Tuesday, December 13, 2005

Baby Smooth

(Thank you Doug "Fridley" Williams for answering my cry for help. My experience with nose hair trimming is nil, so I will fall back on good old razorblogging for this post.)

I have had the most horrid experience with shaving in my life, which is why I have worn a beard more often than not since my early twenties. During my teen years, I learned that I have pretty sensitive skin (as in eczema) and couldn't handle shaving creams or after shaves, especially in conjuction with the loss of several layers of skin on my face. I switched to electric. No creams, no stinky abrasive lotions. Just dry flakes ripped from my face.

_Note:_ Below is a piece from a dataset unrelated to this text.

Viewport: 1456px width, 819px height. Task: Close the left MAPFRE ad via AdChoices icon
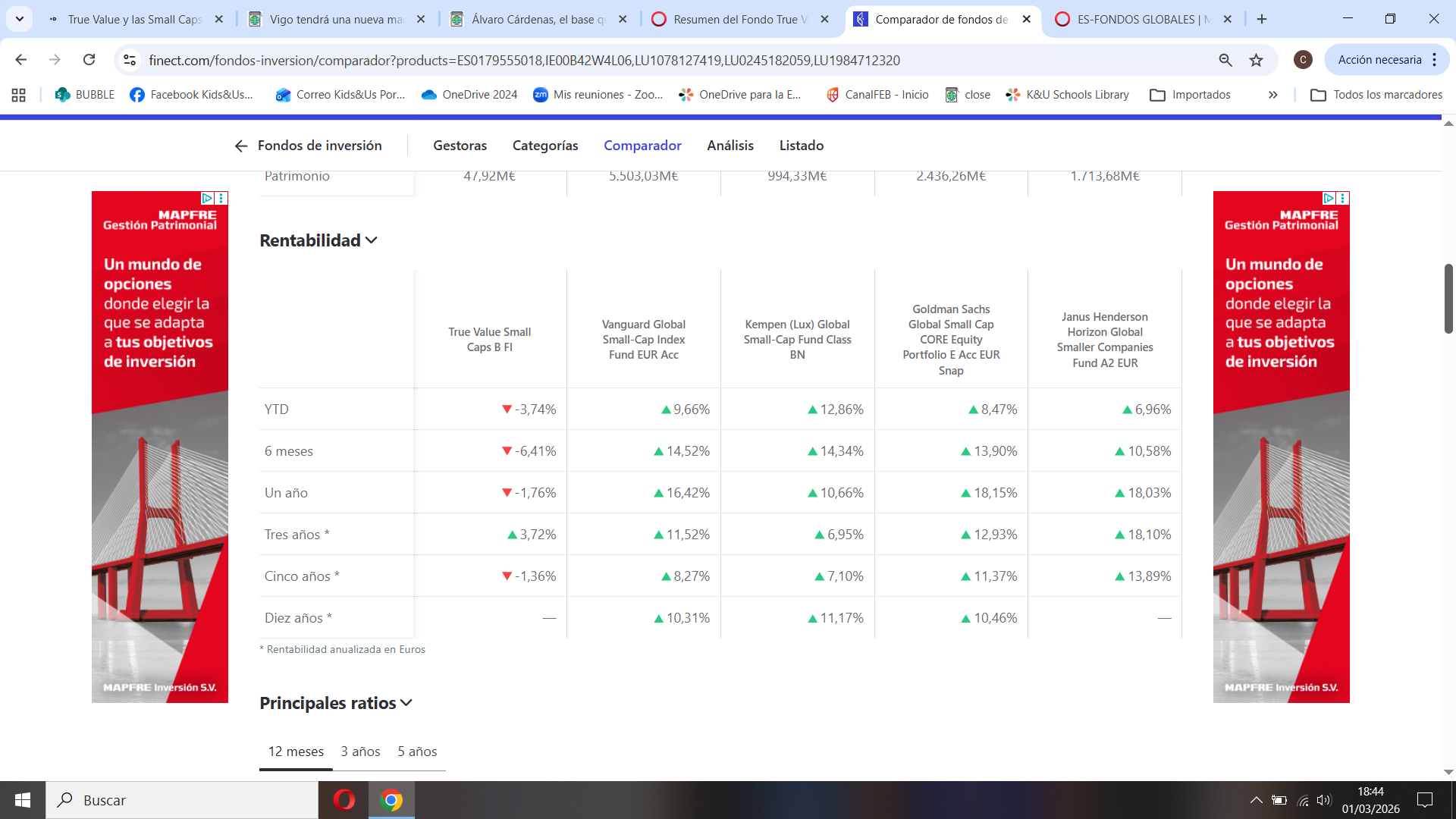click(207, 198)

Even electric razors weren't particularly kind to me. After trying some different styles of facial hair (Grizzly Adams beard, Kaiser Wilhelm mustache, etc.) I finally settled on a goatee. It was my best look, and stuck around for a few years, aside from some colder winters when extra face fur seemed a necessity. All the while, I used an electric razor to trim the beard down to goatee proportions. My skin problems were gone; I was careful about how I shaved and the eczema hasn't flared up in years.

Perhaps my proudest beard moment came back in 1997 when a group of mustachioed men from Jordan looked at my beard and nodded in agreement as one of them proclaimed that "he looks like one of those Arab sheikhs!" I call that a ringing endorsement.

About five years ago, after starting a new job, I once again stopped wearing a goatee. I no longer had the time to fuss over my face, as I had traded in my fifteen minute drive to work for a half-hour bus ride. It also helped that my boss and the third man on our team also had full beards, so I wasn't the odd man out by any stretch. I hung on to my old electric razor solely for the beard trimmer attachment. The beard was good. I liked the beard.

Except for one thing. A few months after I started the new job, the hair on my chinny-chin chin started to turn white. I have seen this before on bearded men. The hair begins turning white on the chin before the hair on the head. It looked bad, especially in winter when I would go all Grizzly Adams over and over again. In short, the hair on my face no longer matched the hair on the top of my head. Some mornings I would look in the mirror and wonder whether I hadn't passed out face-first in a puddle of correction fluid. The beard needed to go.

The electric razor was no longer an option. It would no longer recharge, it was having problems when I tried using it plugged into the wall, and the foil screen was starting to come apart. I didn't want to spend money on another electric, so I did what any man would do in that situation: I borrowed one of my wife's Bic sensitive skin shavers. They are non-gender specific, so I had no qualms about anyone walking in and recoiling in horror at the site of my using something like a Lady Bic. That worked for a while, but I didn't want to use up my wife's stash. Having largely ignored the phenomenon of razorblogging earlier this year, I decided to go back and see what all of the fuss was about.

Battery operated shavers. Good grief.

That is overkill. I hope that I never feel the need to use a non-electric razor that requires popping in a battery to liven up the shave. I don't want that. I just want an ordinary non-powered blade (or set of blades) that will give me a decent shave. And of course, I found it.

It's the Gillette Mach3. Wet shaving was never like this back in 1988! On the first shave, I was amazed at how smooth my skin felt. I hadn't felt anything so soft and smooth since the last time I changed a diaper on a newborn baby. Heaven, it was! I still kept the mustache, as anyone who remembers me from Keegan's that night in August can attest. But the shave was so close that the skin felt like it had never grown hair. And the razor head was so delicate that there were no abrasions on my face, either. (To be honest, I'm using sensitive skin shaving cream too.)

I also picked up a packet of *ahem* "septic pens" while I was at it. Haven't needed them, really.

Thanks again, Doug. My writer's block is gone. But I will take that nostril hair thing under advisement.